When I shop, I'm usually on a mission.
He would not like to go shopping with me. I'm a power shopper. I love to shop. It takes me a whole day to do all of my shopping. Then, it takes me two days to recover. LOL
Remember this phrase.
Shop till you drop, then sit down and buy shoes.
CK Ping~~Shopping Alert!!
"But my point is that I acquired this phone via the standard guy method: in a bold, decisive, lightning-quick stroke. You're in; you're out; you're done! (I'm talking about shopping here.) Whereas my wife, when she gets inside a store, routinely takes astoundingly long periods of time to accomplish, essentially, nothing. She just shops! With no objective!"
Joke: "Cash, check or charge?" I asked after folding items the woman wished to purchase. As she fumbled for her wallet I notice a remote control for a television set in her purse. "Do you always carry your TV remote?" I asked. "No," she replied. "But my husband refused to come shopping with me, so I figured this was the worst thing I could do to him."
Heheheh.
Mrs VS
I thought Dave Barry was divorced.
It works either way, I prefer loathe.
Well whaddaya know. Learned somethin' new.
As soon as my daughter meets someone who will shop with her AND can afford to pay for her pillage, we will know it is the perfect match.
I don't keep up with celebrity gossip. He writes regularly about his wife, so I assume he's married.
We don't advertise it, but there are places where men actually "shop".
Follow the smell of fresh-cut lumber.
Seek out the calendar on the wall with the buxom blond wearing little more than a tool belt.
Here you will find the secret enclave of male shoppers, leisurely hunting without gathering much of anything, and socializing with their fellow men.
Look on your own street for the neighbor who has the garage door up, the radio blasting, and the engine on the hoist. Chances are he's got company (and lots of adult beverages).
The aroma of new tires is an irresistable magnet to them, but a crushing bore to their wives.
So if you're bored with your shopping experience, maybe you're not shopping for the right things...
Depends on what is on my to do list. If I just need milk, then that is all I get when I go in. Did this just yesterday. Now fabric shopping is another story.
No. That's much scarier specimen. Car salesman.
One evening last week, my wife and I were getting into bed. Well, I start to feel passionate, and she eventually says "I don't feel like it, I just want you to hold me."
I said "WHAT????!!! What was that?!" So she says the words that every husband on the planet dreads to hear..."You're just not in touch with my emotional needs as a woman enough for me to satisfy your physical needs as a man." She responded to my puzzled look by saying, "Can't you just love me for who I am and not what I do for you in the bedroom?"

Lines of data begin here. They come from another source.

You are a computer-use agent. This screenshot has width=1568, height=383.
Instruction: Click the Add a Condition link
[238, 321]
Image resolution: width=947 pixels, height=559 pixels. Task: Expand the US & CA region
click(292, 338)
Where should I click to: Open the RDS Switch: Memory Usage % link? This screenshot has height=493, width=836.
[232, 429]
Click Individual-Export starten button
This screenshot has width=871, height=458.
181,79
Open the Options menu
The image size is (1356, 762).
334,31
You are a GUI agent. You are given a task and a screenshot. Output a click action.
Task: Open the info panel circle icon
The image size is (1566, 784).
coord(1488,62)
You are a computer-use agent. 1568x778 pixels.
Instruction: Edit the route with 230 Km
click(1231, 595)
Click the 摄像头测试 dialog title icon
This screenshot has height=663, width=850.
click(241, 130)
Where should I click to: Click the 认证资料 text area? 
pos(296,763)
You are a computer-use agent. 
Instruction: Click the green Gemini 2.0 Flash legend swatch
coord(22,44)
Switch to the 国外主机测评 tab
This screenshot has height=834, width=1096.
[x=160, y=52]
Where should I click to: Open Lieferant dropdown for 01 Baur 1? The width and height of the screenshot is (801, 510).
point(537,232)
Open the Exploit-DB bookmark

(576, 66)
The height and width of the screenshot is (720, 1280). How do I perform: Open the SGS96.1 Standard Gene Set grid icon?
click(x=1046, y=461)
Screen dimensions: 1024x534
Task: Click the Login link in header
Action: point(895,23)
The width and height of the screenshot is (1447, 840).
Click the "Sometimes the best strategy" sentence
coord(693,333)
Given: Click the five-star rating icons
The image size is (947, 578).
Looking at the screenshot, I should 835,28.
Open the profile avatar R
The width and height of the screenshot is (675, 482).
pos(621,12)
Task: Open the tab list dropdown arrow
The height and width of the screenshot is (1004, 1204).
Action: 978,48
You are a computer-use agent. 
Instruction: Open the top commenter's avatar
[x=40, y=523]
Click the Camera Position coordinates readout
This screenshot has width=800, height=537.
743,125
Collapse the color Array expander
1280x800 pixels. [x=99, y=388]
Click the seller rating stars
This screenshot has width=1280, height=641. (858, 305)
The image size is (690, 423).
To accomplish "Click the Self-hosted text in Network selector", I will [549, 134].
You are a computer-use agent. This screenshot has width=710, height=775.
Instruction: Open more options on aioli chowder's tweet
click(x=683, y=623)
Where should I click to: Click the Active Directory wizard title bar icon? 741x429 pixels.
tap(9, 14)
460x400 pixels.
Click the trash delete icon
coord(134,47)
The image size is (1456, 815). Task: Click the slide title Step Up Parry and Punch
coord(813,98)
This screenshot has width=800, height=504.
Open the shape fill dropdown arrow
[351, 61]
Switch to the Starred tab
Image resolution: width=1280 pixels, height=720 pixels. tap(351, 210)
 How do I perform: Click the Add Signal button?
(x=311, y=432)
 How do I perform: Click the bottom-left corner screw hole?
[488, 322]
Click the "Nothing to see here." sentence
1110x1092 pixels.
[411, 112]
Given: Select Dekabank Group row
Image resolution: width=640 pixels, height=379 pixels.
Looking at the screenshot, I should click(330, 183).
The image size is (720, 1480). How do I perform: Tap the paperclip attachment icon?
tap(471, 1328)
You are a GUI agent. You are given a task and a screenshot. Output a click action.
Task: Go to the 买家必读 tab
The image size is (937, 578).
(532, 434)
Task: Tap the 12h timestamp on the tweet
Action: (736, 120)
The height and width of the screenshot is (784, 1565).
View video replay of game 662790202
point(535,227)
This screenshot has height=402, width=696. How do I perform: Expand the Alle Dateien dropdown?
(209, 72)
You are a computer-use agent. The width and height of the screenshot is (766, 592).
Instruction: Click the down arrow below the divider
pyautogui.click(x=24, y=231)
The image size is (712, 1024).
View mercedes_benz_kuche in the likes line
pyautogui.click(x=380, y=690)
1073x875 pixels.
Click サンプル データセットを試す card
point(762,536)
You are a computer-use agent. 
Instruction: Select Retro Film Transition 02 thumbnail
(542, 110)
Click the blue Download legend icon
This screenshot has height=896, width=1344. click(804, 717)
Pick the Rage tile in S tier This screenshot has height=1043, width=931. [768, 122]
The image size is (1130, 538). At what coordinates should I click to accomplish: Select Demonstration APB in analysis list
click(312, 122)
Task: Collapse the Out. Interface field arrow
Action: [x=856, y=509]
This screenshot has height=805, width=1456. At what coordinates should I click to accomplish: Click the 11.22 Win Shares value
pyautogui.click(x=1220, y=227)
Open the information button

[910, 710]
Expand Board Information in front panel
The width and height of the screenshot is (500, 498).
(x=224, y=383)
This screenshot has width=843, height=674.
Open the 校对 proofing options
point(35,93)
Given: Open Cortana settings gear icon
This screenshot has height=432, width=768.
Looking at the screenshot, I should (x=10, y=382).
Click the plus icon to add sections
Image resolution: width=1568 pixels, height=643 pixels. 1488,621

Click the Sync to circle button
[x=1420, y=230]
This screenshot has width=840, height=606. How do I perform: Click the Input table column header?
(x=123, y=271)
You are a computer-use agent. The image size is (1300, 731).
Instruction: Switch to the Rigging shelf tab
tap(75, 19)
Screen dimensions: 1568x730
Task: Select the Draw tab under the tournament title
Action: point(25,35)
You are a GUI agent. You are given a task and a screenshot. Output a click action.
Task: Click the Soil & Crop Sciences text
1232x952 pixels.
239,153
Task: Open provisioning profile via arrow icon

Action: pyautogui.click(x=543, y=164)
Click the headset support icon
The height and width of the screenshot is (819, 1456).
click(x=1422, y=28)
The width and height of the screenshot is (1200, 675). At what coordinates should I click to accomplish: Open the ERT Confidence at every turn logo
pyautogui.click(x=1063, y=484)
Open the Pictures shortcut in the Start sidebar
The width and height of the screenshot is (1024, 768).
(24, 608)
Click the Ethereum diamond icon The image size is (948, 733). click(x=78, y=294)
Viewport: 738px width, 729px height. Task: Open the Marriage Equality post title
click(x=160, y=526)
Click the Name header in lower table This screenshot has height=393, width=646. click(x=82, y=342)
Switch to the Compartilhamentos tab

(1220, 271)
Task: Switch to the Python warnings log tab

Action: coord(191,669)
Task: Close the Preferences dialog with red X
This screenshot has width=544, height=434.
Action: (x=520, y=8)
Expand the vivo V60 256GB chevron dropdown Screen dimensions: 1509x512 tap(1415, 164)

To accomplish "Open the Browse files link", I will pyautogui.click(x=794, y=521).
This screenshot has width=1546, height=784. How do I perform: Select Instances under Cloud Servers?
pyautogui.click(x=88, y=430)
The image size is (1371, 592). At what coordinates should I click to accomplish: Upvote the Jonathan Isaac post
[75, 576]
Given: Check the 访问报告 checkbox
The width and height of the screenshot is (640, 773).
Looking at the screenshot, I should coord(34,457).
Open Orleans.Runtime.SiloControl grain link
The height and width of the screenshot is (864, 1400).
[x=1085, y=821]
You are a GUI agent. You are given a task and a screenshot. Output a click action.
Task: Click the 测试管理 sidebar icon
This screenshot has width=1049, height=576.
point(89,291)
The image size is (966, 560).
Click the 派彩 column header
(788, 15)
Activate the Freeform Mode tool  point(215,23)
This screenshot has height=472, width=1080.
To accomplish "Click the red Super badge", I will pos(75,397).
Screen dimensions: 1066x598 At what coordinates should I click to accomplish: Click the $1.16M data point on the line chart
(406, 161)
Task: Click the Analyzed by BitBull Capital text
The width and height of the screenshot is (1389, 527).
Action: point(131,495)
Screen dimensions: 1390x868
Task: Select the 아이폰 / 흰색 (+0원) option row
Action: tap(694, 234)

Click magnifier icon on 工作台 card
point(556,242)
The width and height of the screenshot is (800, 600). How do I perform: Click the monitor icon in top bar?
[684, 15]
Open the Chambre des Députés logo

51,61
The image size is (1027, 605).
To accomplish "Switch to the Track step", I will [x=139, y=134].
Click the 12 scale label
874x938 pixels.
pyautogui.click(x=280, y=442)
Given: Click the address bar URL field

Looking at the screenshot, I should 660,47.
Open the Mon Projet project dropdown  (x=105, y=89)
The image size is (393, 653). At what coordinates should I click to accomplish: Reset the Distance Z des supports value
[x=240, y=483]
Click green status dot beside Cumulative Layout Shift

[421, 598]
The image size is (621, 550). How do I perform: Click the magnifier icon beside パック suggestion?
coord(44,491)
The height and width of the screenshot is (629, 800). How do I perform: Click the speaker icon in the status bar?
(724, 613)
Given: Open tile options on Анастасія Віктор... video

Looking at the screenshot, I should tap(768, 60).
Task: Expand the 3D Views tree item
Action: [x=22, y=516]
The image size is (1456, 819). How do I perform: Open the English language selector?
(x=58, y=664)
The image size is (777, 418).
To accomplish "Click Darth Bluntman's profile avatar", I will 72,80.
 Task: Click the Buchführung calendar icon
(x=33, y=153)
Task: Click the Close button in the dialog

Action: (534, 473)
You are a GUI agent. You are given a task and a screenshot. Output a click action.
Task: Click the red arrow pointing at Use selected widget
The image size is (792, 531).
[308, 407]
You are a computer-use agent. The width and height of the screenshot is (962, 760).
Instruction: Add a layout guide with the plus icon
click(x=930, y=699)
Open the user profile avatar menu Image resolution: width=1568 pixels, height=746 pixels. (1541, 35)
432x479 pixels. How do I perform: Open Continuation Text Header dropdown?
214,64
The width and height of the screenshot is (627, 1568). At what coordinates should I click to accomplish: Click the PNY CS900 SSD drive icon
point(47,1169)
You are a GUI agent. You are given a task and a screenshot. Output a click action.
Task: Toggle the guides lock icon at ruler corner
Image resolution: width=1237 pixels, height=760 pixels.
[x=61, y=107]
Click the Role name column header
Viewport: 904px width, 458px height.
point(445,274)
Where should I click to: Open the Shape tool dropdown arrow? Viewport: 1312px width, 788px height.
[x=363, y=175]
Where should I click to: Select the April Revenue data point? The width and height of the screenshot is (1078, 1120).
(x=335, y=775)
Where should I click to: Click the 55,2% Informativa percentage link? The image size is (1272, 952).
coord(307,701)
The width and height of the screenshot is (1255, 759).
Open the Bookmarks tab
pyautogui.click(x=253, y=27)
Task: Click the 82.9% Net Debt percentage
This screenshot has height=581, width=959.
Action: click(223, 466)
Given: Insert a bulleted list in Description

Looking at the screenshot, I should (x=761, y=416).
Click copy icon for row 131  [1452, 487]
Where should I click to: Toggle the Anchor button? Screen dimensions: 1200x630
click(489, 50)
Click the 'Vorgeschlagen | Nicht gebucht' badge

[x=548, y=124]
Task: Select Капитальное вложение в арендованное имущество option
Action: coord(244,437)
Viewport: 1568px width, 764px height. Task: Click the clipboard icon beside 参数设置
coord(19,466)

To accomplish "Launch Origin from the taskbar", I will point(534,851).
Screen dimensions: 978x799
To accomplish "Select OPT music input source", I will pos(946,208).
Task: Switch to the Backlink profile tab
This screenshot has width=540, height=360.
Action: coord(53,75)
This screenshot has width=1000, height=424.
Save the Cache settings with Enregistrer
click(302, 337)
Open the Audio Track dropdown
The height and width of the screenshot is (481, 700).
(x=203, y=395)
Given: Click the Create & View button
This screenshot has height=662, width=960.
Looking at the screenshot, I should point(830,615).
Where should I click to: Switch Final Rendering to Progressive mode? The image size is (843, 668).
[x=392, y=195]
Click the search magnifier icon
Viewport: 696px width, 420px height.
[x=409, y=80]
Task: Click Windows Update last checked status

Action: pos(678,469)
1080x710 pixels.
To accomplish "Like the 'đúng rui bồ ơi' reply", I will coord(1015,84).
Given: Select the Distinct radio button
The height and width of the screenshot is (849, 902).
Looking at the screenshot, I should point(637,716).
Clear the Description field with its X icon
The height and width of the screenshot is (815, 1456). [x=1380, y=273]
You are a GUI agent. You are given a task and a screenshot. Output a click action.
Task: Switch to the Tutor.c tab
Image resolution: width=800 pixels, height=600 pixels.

Realizing that nothing was going to happen that night I went to sleep.
The very next day I opted to take the day off of work to spend time with her. We went out to a nice lunch and then went shopping at a big, big unnamed department store. I walked around with her while she tried on several different very expensive outfits. She couldn't decide which one to take so I told her we'll just take them all. She wanted new shoes to complement her new clothes, so I said let's get a pair for each outfit.
We went on to the jewelry department where she picked out a pair of diamond earrings. Let me tell you...she was so excited. She must have thought I was one wave short of a shipwreck. I started to think she was testing me because she asked for a tennis bracelet when she doesn't even know how to play tennis.
I think I threw her for a loop when I said, "That's fine, honey." She was almost nearing sexual satisfaction from all of the excitement.
Smiling with excited anticipation she finally said, "I think this is all dear, let's go to the cashier".
I could hardly contain myself when I blurted out, "Honey, I just don't feel like it." Her face just went completely blank as her jaw dropped with a baffled, "WHAT???!!!"
I then said, "Really honey! I just want you to HOLD this stuff for a while. You're just not in touch with my financial needs as a man enough for me to satisfy your shopping needs as a woman."
And just when she had this look like she was going to kill me I added, "Why can't you just love me for who I am and not for the things I buy you?"
I guess I'm not having sex tonight either.